Last year (2015) I wrote a thesis! It was for my honours in my Bachelor of Music from the University of Queensland. HARMONIC PROGRESSION AND PITCH-CENTRICITY IN JOHN ADAMS PHRYGIAN GATES . . . I know, such a fun title. 

Anyway, somehow, it won an award! The Donald Tugby Musicology Prize and Scholarship, for the most outstanding research contribution to the field of musicology in 2015 at the university.

It has a few issues, but hey, its my undergrad honours thesis.

So, if for some reason you have nothing better to do than read seventy-something pages of music analysis, then its your lucky day.

Abstract

John Adams is one of the most frequently performed living composers in the realm of Western Art Music. As one of the foremost composers of minimalism, his solo piano work Phrygian Gates, to him, represents his initiation into this musical style, and as such, his “Opus one” (Hallelujah Junction 89). This work, representing a significant point in the development of Adams’ musical style, also represents a significant occurrence in the development in the Western-classical music: the emergence of tonality.

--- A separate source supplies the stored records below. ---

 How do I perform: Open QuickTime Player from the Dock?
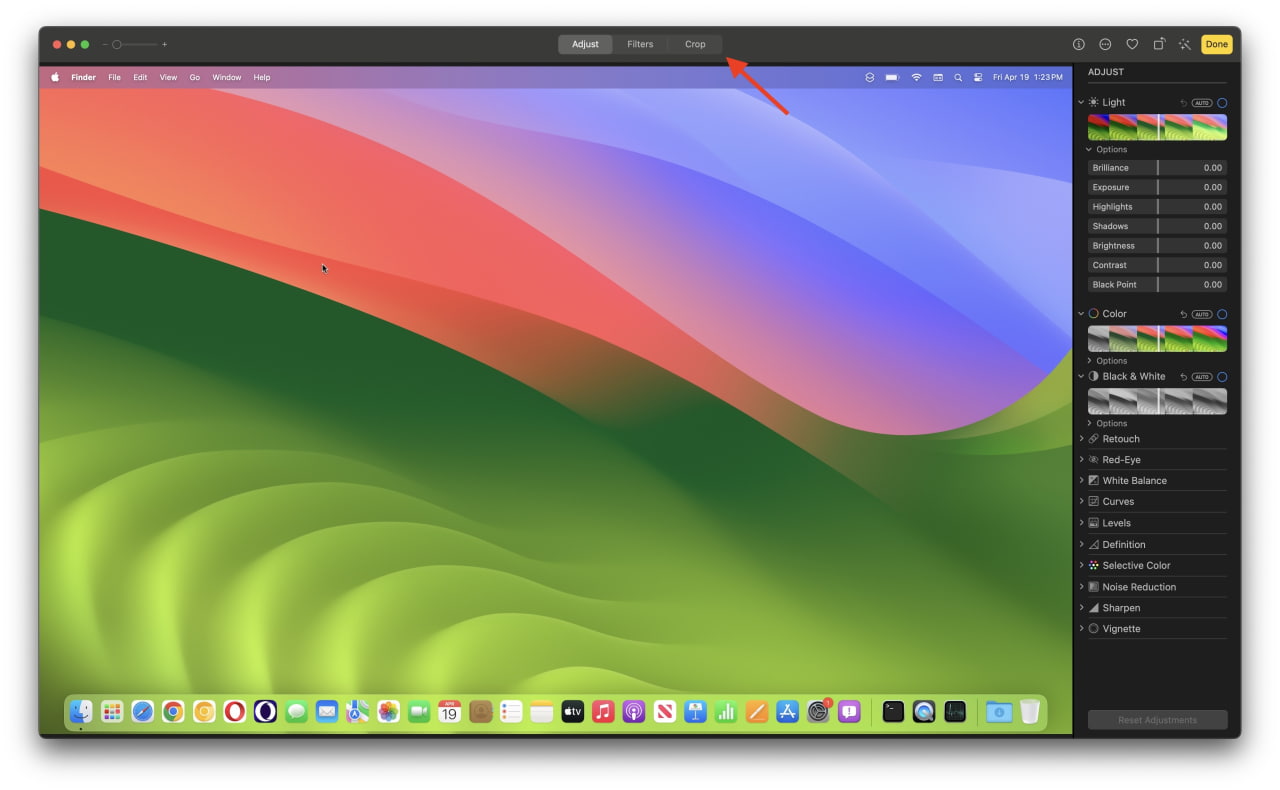[923, 711]
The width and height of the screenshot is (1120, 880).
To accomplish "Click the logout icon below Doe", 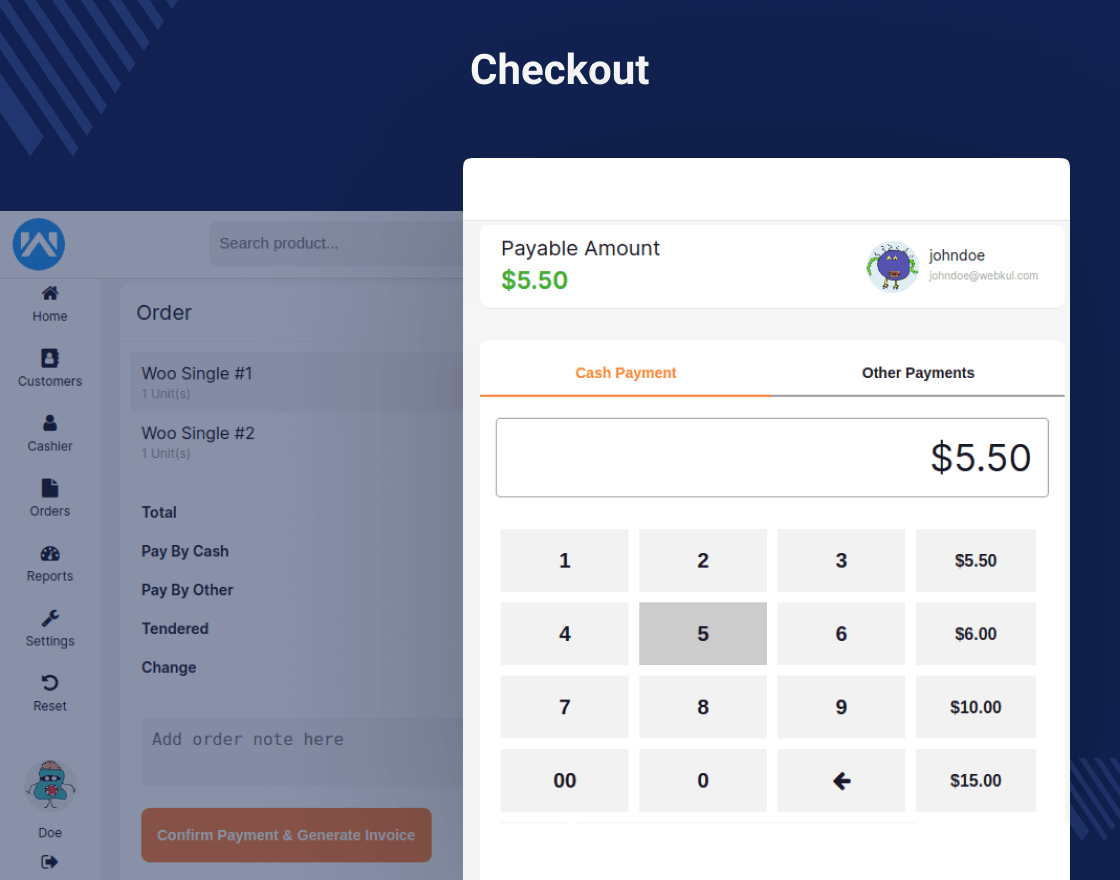I will 49,861.
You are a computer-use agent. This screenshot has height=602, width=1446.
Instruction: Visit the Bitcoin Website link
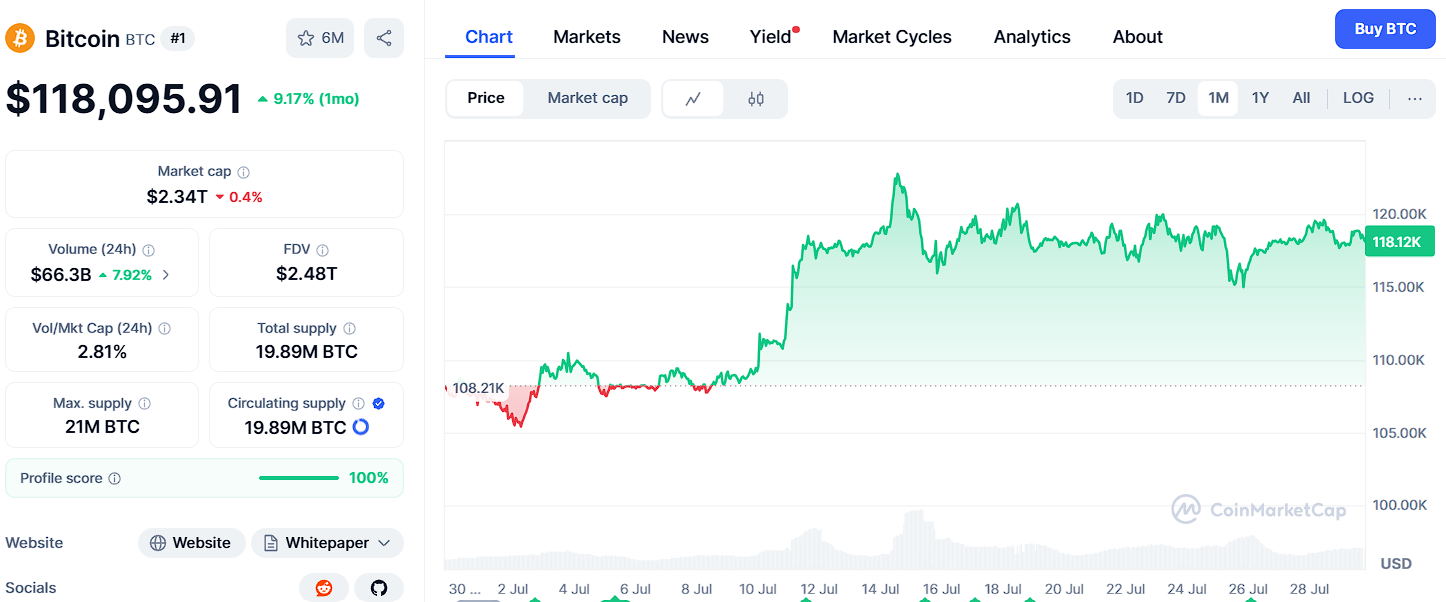pyautogui.click(x=191, y=542)
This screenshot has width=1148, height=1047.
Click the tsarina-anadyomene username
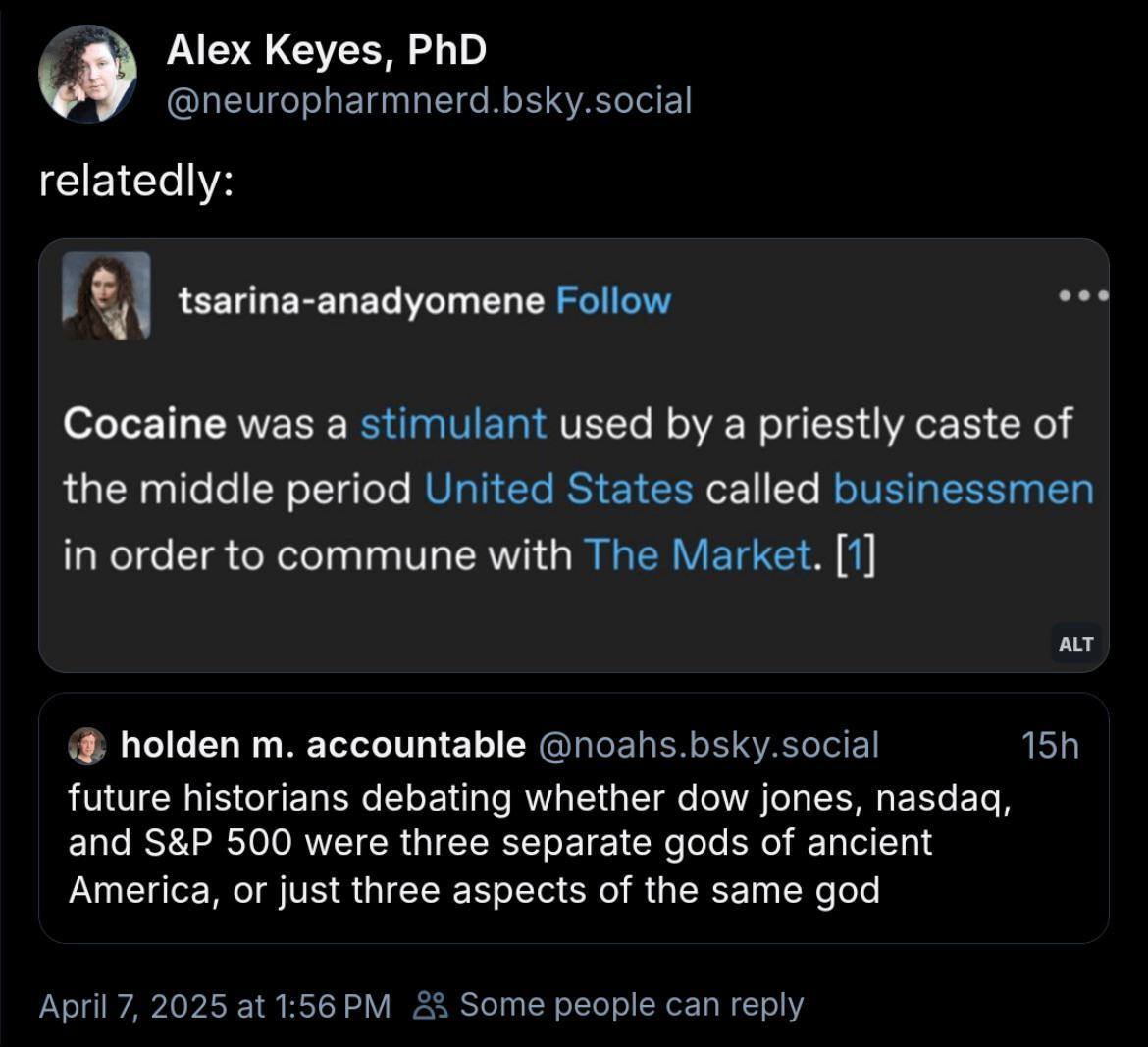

Past analysis of Phrygian Gates has uncovered great depth on the process-based compositional devices which Adams employs in the construction of this work, exploring its use of proportional and temporal constructs, additive and reductive motivic processes, and the organisation of diatonic pitch collections throughout the work. However, little research has been undertaken in the field of harmonic analysis, seeking to uncover the possibility of harmonic progressions and even functions. Furthermore, the past literature fails to question the underlying assumption that the modal structure which Adams’ claims is used throughout the work, that of alternating Lydian and Phrygian Modes, is perceived, or rather that the harmonies created and their functions serve to support these modal pitch centres.

This paper will investigate this aspect of Phrygian Gates, undertaking an analysis of harmony and harmonic progression Firstly, a micro-level analysis is undertaken in order to translate the slowly evolving texture of the work into vertical harmonies. Secondly, a macro-level analysis of harmony, voice-leading, and prolongation will show that (1) the opening section of the work creates conflicting interpretations of modality and pitch-centricity in each diatonic area, creating modal ambiguity and harmonic interest, and (2) the final section of the builds large-scale harmonic functions across diatonic areas, connecting the entire section in a single progression toward the final mixed-modal tonic.